Tissue-specific glucocorticoid regulation of tryptophan hydroxylase mRNA levels.

A potential long-term target of glucocorticoid modulation of serotonin (5-HT) production is tryptophan hydroxylase (TPH) gene expression. However, studies on TPH gene expression have been hampered by the extremely low levels of TPH mRNA in the brain, and there have been contradictory reports on the effects of glucocorticoids on 5-HT levels. To overcome these obstacles, we have developed a sensitive competitive RT-PCR assay to directly measure TPH mRNA levels from the rat brain. We observed a tissue-specific modulation of TPH mRNA levels in the melatonin producing pineal gland and the serotonin producing raphe nuclei of the brain.
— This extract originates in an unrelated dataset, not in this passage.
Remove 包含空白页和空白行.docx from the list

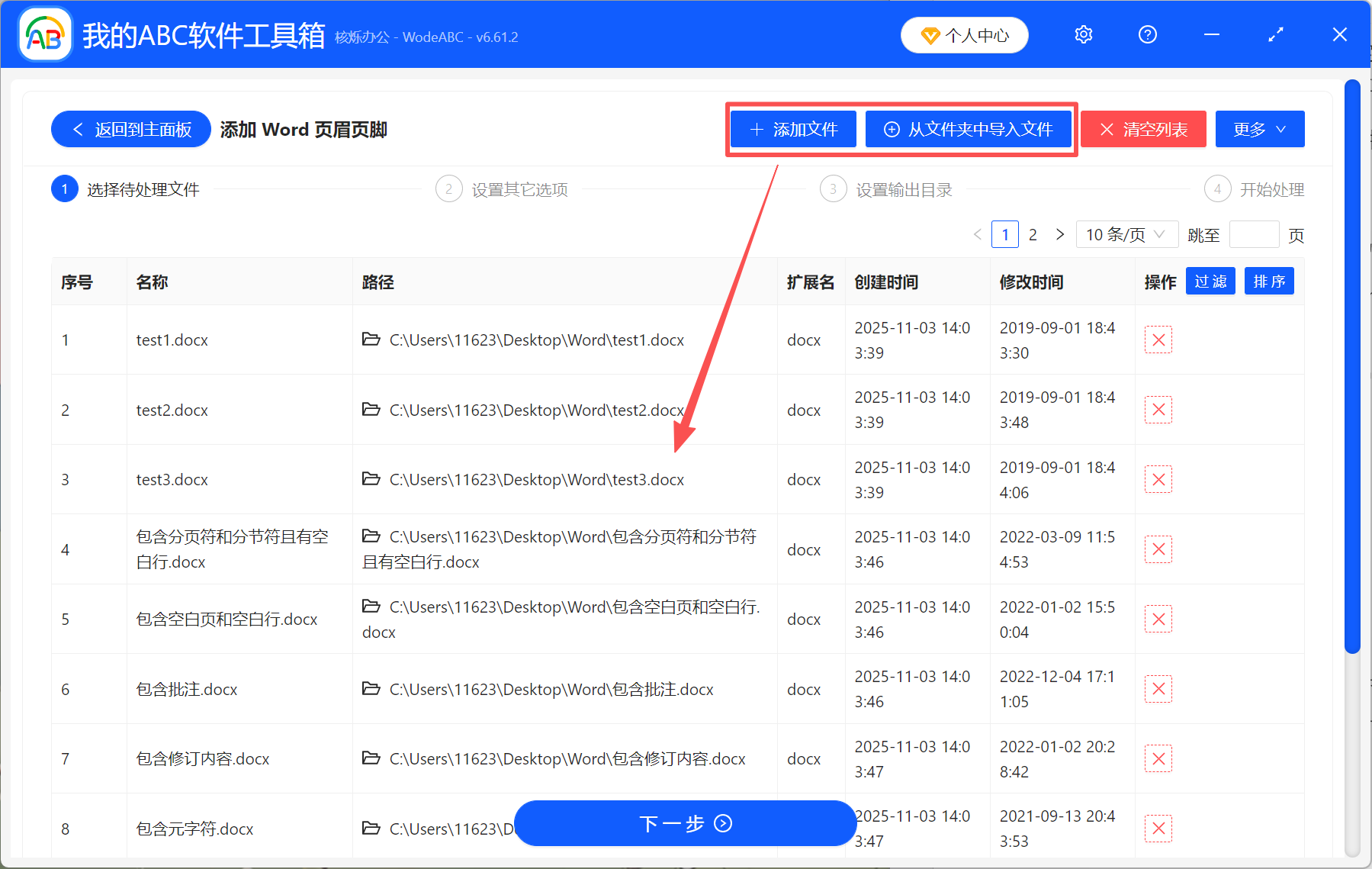point(1158,619)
Following chronic treatment of adrenalectomized rats with the synthetic glucocorticoid dexamethasone for 1 week, there was a 16-fold increase in TPH mRNA in the pineal gland that was contrasted by a decrease in TPH mRNA to 16% of the control levels in the brain. To address the mechanism of dexamethasone repression of TPH mRNA levels, we then tested a serotonergic neuronal-like cell line derived from rat thyroid C cells. Dexamethasone caused a rapid decrease in TPH mRNA levels to approximately 20% of control values in CA77 C cells. This was measured by both competitive RT-PCR and a standard hybridization assay, which confirmed the validity of the RT-PCR assay. Furthermore, the reduction of TPH mRNA levels was associated with a decrease in 5-HT levels in the CA77 C cells. Hence, glucocorticoids may alter serotonin and melatonin biosynthetic capacity by cell-specific modulation of the TPH gene.